*文書の一部*.
::::

パワハラ・セクハラの訴訟リスクがある企業様

従業員から何らかの請求があった場合は、広い意味で訴訟リスクがあるとして十分な対応をすべきです。特に、訴訟になった場合は十分な対応がなされたかも含めて判断されることもありますので、早期対応を強くお勧めします。

1 従業員がセクハラやパワハラを主張した際の対応方法

以下の順序を参考に、十分な対応をされることが必要です。十分な対応をしないこと自体、会社が安全配慮義務違反を行ったとして労働者に対して、慰謝料の支払い義務が生じかねません。

(1) パワハラ・セクハラに対して、十分な対処をする義務があります

前提として、会社は労働契約の内容として、パワハラ・セクハラが生じないような環境の整備に努める安全配慮義務があります(労働契約法5条等)。したがって、パワハラ・セクハラが生じないようにまた生じてしまった際には十分な対処をしなければなりません。

::::

*提示データ*.
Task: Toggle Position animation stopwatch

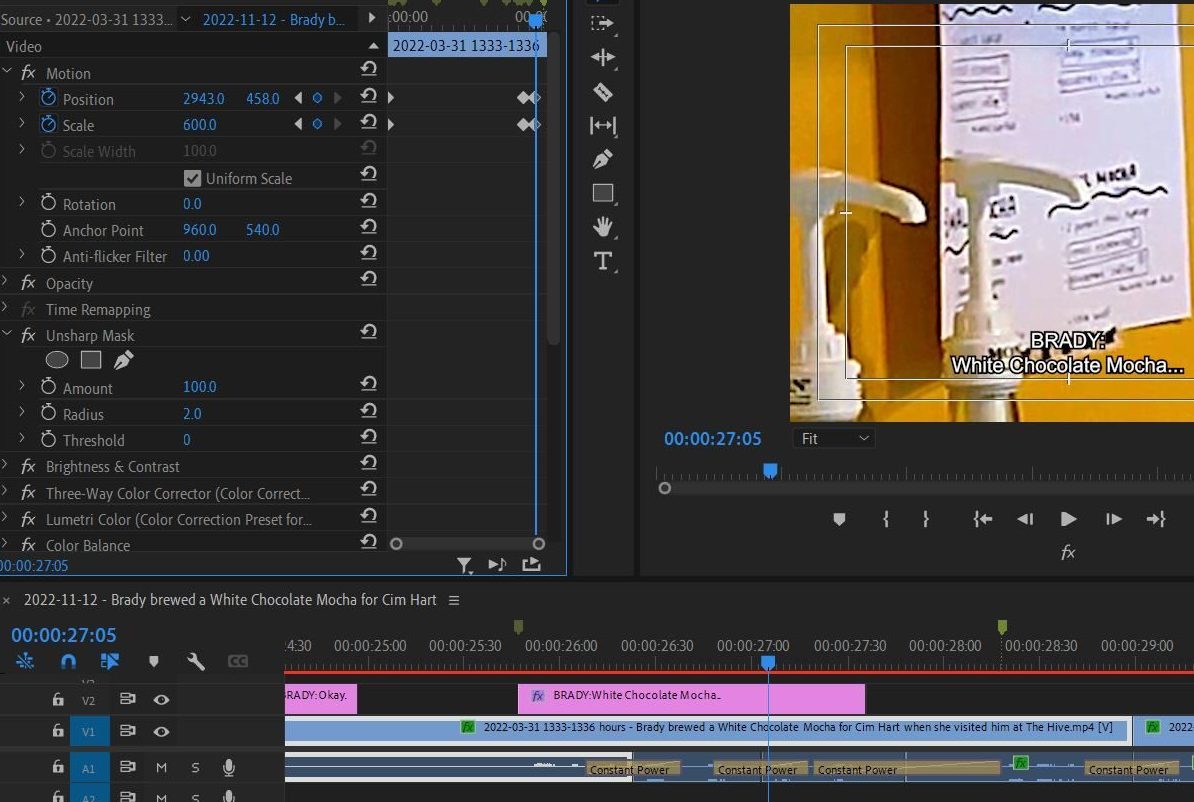Action: click(x=49, y=98)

::::

*課題 1*. 本文のうち、「従業員から何らかの請求があっ」を含む語句で始まり「支払い義務が生じかねません。」で終わる部分を、「早期対応」を「迅速な対応」に差し替えたうえで改めて示してください。
*課題 2*.
次の(a)〜(c)の記述が本文の内容と合致するかどうかを、それぞれ「はい」または「いいえ」で答え、判断の根拠となる本文の語句をそのまま引用してください。
(a) 会社の安全配慮義務の根拠として、労働契約法が挙げられている。
(b) 訴訟に発展してから対応を開始することが推奨されている。
(c) 十分な対応をしないこと自体が、慰謝料の支払い義務につながりうるとされている。
本文の記述のみに基づいて解答してください。

*解答 1*.
従業員から何らかの請求があった場合は、広い意味で訴訟リスクがあるとして十分な対応をすべきです。特に、訴訟になった場合は十分な対応がなされたかも含めて判断されることもありますので、迅速な対応を強くお勧めします。

1 従業員がセクハラやパワハラを主張した際の対応方法

以下の順序を参考に、十分な対応をされることが必要です。十分な対応をしないこと自体、会社が安全配慮義務違反を行ったとして労働者に対して、慰謝料の支払い義務が生じかねません。

*解答 2*.
(a) はい。「労働契約法5条等」
(b) いいえ。「早期対応を強くお勧めします」
(c) はい。「十分な対応をしないこと自体、会社が安全配慮義務違反を行ったとして労働者に対して、慰謝料の支払い義務が生じかねません」